Volunteers in Fort Worth are working to keep their streets, parks, and bus stops clean for everyone.
The Fort Worth Climate Safe Neighborhood Coalition gathered 150 volunteers in October to clean up one mile of roadway and two miles of waterway in Glenwood Park. Volunteers removed 2,240 pounds of trash and debris and filled 800 bags with litter, according to a press release sent to The Dallas Express by Keep Fort Worth Beautiful.
“[Texas Christian University] students and faculty, community volunteers, and City staff worked together to pick up litter and debris at the park and along the creek banks,” the statement read.
The coalition hosted the cleanup in partnership with TCU, Project Hope, the Historic Southside Neighborhood Association, and Fort Worth Master Naturalists, along with municipal departments, including Fort Worth Park and Recreation, the police department, and Fort Worth Environmental Services.
Free pickup supplies were provided by Keep Fort Worth Beautiful. Fort Worth locals can request free supplies for litter cleanup here.
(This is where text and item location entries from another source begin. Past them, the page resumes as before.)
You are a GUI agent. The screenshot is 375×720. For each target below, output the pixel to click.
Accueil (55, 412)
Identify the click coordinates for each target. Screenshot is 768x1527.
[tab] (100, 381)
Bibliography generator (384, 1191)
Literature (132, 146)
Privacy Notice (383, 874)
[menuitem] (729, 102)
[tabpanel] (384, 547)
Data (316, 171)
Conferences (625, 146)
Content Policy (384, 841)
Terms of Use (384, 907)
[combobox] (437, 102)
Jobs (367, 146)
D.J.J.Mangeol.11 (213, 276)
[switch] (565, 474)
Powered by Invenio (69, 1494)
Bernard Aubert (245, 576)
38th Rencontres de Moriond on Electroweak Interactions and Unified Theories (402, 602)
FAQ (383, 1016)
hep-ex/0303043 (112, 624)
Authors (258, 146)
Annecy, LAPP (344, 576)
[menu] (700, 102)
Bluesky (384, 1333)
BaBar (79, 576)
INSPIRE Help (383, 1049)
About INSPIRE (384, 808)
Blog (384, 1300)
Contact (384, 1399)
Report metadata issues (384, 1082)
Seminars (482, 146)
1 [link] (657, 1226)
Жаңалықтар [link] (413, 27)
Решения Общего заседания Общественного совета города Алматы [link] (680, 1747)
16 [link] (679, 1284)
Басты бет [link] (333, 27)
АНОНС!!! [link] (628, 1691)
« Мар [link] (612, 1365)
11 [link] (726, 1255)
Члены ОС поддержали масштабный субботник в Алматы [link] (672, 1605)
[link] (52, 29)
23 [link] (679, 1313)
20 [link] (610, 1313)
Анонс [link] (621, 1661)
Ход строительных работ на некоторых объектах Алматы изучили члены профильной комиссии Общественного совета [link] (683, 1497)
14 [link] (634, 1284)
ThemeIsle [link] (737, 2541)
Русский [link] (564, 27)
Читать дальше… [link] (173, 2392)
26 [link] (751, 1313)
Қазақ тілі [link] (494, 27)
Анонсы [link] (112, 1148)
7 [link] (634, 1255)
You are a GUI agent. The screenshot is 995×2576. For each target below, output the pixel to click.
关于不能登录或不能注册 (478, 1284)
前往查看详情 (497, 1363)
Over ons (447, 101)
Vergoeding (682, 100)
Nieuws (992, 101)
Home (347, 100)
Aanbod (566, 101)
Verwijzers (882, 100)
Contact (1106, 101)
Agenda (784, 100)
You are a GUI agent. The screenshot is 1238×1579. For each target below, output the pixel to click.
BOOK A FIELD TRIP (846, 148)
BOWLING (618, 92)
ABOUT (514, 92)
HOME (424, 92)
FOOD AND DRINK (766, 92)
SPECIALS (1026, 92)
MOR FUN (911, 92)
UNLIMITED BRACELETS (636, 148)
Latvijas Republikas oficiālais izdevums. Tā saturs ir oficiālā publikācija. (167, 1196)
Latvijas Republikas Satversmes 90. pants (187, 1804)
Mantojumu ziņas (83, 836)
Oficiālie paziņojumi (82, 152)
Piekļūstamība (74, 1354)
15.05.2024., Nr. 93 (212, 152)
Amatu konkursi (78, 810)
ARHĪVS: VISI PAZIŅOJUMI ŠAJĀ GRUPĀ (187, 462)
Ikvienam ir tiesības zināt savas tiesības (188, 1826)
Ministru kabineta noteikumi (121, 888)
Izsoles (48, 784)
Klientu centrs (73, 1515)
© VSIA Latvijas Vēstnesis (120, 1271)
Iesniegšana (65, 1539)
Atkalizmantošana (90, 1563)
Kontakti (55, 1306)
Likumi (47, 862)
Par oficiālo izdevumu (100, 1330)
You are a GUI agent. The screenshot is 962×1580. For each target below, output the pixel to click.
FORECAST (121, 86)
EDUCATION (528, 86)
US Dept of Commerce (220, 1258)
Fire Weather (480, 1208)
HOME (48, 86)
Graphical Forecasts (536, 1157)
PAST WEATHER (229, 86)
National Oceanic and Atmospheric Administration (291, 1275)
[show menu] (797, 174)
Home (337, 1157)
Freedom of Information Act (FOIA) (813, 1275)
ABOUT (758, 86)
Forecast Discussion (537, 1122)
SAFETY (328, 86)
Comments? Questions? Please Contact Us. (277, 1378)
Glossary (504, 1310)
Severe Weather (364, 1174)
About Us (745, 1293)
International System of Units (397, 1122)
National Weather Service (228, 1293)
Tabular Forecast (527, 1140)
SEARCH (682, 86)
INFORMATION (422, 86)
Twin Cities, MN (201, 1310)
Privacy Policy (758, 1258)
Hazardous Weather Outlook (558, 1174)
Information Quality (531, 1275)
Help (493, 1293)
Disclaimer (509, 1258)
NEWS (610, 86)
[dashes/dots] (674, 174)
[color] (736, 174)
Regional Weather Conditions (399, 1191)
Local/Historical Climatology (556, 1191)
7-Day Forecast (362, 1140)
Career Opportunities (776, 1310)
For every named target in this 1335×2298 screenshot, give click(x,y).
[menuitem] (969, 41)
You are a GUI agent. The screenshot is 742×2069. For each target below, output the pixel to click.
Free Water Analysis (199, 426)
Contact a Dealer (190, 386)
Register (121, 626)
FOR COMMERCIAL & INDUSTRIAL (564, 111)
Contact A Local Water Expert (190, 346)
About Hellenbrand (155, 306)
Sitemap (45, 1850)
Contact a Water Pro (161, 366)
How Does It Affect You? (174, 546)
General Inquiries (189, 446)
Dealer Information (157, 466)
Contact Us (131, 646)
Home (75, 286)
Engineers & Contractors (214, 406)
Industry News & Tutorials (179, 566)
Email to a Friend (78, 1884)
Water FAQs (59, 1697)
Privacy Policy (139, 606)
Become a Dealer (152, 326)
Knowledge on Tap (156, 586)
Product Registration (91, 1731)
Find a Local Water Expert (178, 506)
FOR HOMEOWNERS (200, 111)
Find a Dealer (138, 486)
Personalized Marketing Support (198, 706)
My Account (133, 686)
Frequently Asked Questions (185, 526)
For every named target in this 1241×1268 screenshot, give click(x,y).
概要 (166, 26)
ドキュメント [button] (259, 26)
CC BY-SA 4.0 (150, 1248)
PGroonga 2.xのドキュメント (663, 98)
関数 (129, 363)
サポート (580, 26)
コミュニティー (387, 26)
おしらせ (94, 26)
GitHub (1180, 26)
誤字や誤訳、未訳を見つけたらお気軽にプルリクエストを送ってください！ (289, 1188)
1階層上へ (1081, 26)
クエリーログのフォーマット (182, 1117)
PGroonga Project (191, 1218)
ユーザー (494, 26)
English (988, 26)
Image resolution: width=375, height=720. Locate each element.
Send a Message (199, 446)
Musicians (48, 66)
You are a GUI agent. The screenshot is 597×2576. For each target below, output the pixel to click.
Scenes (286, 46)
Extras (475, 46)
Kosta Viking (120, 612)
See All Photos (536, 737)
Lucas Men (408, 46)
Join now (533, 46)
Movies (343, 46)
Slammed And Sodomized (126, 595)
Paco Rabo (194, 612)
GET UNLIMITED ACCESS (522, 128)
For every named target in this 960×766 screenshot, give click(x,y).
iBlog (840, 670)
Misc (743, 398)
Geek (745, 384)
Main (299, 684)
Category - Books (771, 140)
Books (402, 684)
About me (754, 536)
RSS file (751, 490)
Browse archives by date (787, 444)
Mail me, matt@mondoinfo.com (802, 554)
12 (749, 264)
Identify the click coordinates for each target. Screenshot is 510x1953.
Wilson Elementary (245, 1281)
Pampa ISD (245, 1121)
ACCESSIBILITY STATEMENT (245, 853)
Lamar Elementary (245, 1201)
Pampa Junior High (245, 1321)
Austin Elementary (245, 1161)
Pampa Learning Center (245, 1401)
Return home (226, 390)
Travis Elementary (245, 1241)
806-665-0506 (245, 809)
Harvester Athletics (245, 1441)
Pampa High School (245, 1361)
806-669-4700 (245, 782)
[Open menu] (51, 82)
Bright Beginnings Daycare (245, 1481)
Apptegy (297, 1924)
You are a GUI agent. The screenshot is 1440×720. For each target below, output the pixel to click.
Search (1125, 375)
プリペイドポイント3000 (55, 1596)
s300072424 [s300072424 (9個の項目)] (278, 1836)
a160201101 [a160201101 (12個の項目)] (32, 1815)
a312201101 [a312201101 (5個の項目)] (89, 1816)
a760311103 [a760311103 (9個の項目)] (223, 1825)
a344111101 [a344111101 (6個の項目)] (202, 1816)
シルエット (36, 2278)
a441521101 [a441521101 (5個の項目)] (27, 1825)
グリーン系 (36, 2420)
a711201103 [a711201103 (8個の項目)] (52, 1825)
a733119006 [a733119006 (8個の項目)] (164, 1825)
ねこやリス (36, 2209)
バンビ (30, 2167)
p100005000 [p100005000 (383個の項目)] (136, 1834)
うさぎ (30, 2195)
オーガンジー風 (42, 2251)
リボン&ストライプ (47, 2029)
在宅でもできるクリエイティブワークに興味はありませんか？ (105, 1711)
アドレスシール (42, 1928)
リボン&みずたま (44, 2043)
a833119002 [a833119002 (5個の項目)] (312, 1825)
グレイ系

Another recent cleanup in Fort Worth was Trinity Metro’s annual Bus Stop Clean Up Day, according to the same news release.
“About 380 volunteers cleaned bus stops throughout the city in this community-wide beautification effort,” Keep Fort Worth Beautiful said.
The City of Fort Worth assisted in street sweeping during the cleanup and provided vouchers for volunteers to dispose of garbage at drop-off stations.
The next Keep Fort Worth Beautiful cleanup will take place on December 9 in the Historic Southside neighborhood. Volunteers can meet at the Hazel Harvey Peace Center for Neighborhoods on 818 Missouri Avenue at 8:00 a.m.
More cleanups will take place throughout next year. Furthermore, residents and private groups can host their own cleanups alongside Keep Fort Worth Beautiful. More information can be found here.
Similar efforts have been undertaken in Dallas by local groups such as A Better Dallas, as previously reported by The Dallas Express.
Additionally, a local business organization launched a new “Adopt-A-Block” cleanup program in October to encourage local companies to take part in cleaning up Dallas.
“As we looked around this last year, it seemed clear that in the City of Dallas … there [are] parts of the city where people are coming in from out of town, and frankly, they’ve just been really dirty,” Louis Darrouzet, CEO of the Metroplex Civic & Business Association, told The Dallas Express.
“If the City is not taking charge of this [and] keeping our roads and streets and sidewalks clean … it’s our community, it’s our responsibility at the end of the day,” he continued. “If you think back to the olden days when there wasn’t this huge bureaucratic government that did all these services, they had small communities and little towns, and if you wanted stuff to get done, everybody had to do it.”
Meanwhile, a plurality of Dallas residents believe the City government does a “poor” job of keeping Dallas clean, according to a satisfaction survey published by the City.